Because the country of Saarland is home to Karlsberg, you can bet your boots you will be washing every meal down with a generous helping of lager. Try the Haus Bruk which has a fantastic selection of regional dishes, great service, warm atmosphere, good wine and good value for money. Schlossgarten is a widely renown small but excellent restaurant. Incredible and unusual dishes, fantastic wine, excellent hosts and should be at the top of everybody’s list.

Several Thai, Indian and Chinese restaurants are based in Saarbrucken.

Nightlife in Saarbrucken

There is so much going on Saarbrucken that there is something for everyone to enjoy. From a cultural point of view, you are literally spoilt for choice, with opera, theatre, ballet, dance, cabaret and fringe shows and music events and shows on right throughout the year. If you are here to party you won’t be disappointed, with plenty of bars, cafes and clubs around, that offer you good party vibes where ever you choose to go.

There are lots of lively cocktail bars to start an evening of good solid revelry off, and even a Vodka Bar. Ovid Vodka Bar has some 300 different vodkas for you to sample – not necessarily all on one night, and great to sit outside for summer. You can see the wall listings of each and every single vodka, together with their countries of origin. Try the banana beer and the Van Gogh’s double espresso vodka, but give the Israel Bread Vodka a miss.

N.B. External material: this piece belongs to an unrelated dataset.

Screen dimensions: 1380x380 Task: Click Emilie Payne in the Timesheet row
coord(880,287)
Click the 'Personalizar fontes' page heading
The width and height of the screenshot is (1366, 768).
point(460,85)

Summer time is fantastic here when the weather is warm, and you can enjoy a chilled beer under the generous leafy shade of one of the many sidewalk cafes or traditional biergartens in and around the city. Many places open late and stay open much later to accommodate the party crowd on weekends.

The Garage is the ultimate club and dance venue, with some great rock music and the best place to dance the night away. 3 huge stages with a brilliant vibe will make you want to party till dawn.

Of Local Interest

Women’s Carnival Weiverfassenacht– February Every Year

This historic and traditional street carnival has roots way back when in the 1800s when the carnival was exclusively open to be celebrated by men only. Today it is closely associated with the revolt of the Beueler Washerwomen in an event dating back to 1823. Held on the last Thursday before Carnival and on the last Saturday of the Carnival where there is a fantastic line up of live music acts and festivities.